Una membrana di legno nanostrutturato per purificare l’acqua di mare

Il paradosso del naufrago su una zattera che rischia di morire di sete nonostante sia circondato dall’acqua ci è ben noto fin dall’infanzia, naturalmente non si può bere l’acqua di mare per via del suo alto contenuto salino. Già alle elementari viene illustrato il ciclo dell’acqua: dal mare allo stato liquido evapora, si condensa in nubi e ricade sotto forma di pioggia, in gran parte sulle terre emerse dove alimenta laghi e fiumi che sfociano nel mare ridando inizio al tutto.

L’acqua evaporando lascia sul fondo del mare il sale rimanendo così purificata e potabile. Un semplice esperimento consiste nel far bollire dell’acqua salata facendo in modo che il vapore si condensi sulla superficie inferiore di un “tetto” posto sopra la pentola e inclinato in modo da far scorrere l’acqua tornata allo stato liquido e raccoglierla in un secondo contenitore: quest’acqua sarà naturalmente dolce mentre sul fondo della pentola rimarrà un deposito di sale.

Questo è anche il principio base della desalinizzazione ma si tratta di un metodo poco pratico nonché dispendioso in termini di consumi energetici.
Fra i vari sistemi alternativi, vi è il microfiltraggio: una membrana dotata di fori piccolissimi può lasciar passare l’acqua trattenendo il sale e altre impurità. Le tecniche in uso oggi fanno ricorso a membrane polimeriche derivate dal petrolio (plastica, in pratica) e necessitano di pompe per generare pressione con conseguente dispendio energetico.

Un team di ricercatori ha ora messo a punto una nuova tecnica di desalinizzazione basata su una membrana vegetale. Il legno dispone naturalmente di microcondotti che svolgono negli alberi una funzione analoga a quella dei nostri vasi sanguigni; i ricercatori hanno quindi sottoposto una membrana di questo materiale a un trattamento chimico al fine di renderla strutturalmente rigida, idrorepellente e facilmente riscaldabile con bassi consumi d’energia, anche di origine solare.
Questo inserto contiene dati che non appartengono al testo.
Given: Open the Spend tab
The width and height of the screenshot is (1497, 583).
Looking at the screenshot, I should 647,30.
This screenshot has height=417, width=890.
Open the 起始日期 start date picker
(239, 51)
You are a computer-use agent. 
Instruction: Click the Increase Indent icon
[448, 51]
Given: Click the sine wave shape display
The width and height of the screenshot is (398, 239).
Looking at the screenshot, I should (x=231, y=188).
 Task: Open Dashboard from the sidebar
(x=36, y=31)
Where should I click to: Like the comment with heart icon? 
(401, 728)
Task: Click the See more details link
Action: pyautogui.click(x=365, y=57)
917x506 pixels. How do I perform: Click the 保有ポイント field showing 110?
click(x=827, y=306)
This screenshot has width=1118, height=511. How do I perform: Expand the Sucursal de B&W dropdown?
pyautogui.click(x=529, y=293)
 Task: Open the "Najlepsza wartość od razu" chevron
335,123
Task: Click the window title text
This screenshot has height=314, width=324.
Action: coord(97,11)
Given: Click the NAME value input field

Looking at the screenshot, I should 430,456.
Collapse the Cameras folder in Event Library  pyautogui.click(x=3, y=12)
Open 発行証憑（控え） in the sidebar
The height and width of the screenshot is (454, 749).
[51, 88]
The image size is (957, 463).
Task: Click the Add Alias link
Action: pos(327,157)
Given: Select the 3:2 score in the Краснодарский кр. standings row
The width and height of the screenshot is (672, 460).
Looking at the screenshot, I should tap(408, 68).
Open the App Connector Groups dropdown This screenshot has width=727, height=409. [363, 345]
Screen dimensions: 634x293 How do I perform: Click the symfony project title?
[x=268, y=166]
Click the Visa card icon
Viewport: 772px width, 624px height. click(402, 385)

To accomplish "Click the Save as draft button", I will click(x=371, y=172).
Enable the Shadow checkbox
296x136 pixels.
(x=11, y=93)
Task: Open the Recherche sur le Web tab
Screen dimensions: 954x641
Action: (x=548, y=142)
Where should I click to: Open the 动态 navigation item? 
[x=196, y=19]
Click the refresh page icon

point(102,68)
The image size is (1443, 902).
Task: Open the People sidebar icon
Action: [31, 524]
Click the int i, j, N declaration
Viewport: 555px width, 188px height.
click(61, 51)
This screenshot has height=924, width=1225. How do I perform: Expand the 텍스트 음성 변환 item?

Un sottile strato d”acqua scorrendo sulla superficie superiore riscaldata evapora e tende a infiltrarsi nel legno verso il basso, poiché la parte inferiore della membrana estremamente porosa rimane fredda e le particelle d’acqua possono, grazie all’effetto convettivo (le particelle si spostano verso la regione con temperatura inferiore) agevolmente scivolare attraverso i microscopici fori grazie all’elevato livello di impermeabilità raggiunto dal legno trattato.

L’acqua potabilizzata si condensa e deposita sotto la membrana mentre il sale e altre grosse impurità sono bloccate nella parte superiore.
Questo materiale mostra una maggiore efficienza rispetto ai polimeri oggi in uso, grazie alla più elevata porosità del legno.

Ma il filtraggio non è altrettanto veloce. Il dottor Jason Ren della Princeton University (New Jersey), uno degli autori della ricerca, ritiene tuttavia ciò sia dovuto allo spessore della membrana (18 cm, nel test), che ha una funzione puramente strutturale, di sostegno, mentre il filtraggio diverrà più rapido una volta che la membrana ottenuta con questo nanolegno idrorepellente potrà essere lavorata con strumenti più adatti allo scopo e i trattamenti perfezionati al fine di renderla più sottile.

Non solo zone desertiche dell’Africa o del Vicino Oriente, anche aree altamente industrializzate come la California ormai sono in gran parte dipendenti dalla desalinizzazione dell’acqua di mare per il proprio approvvigionamento idrico, e i cambiamenti climatici in corso renderanno questa necessità ancor più impellente. Soluzioni efficaci, basate su materiali ed energia sostenibili e a basso costo sono da considerarsi una necessità e questa ricerca è senza dubbio promettente.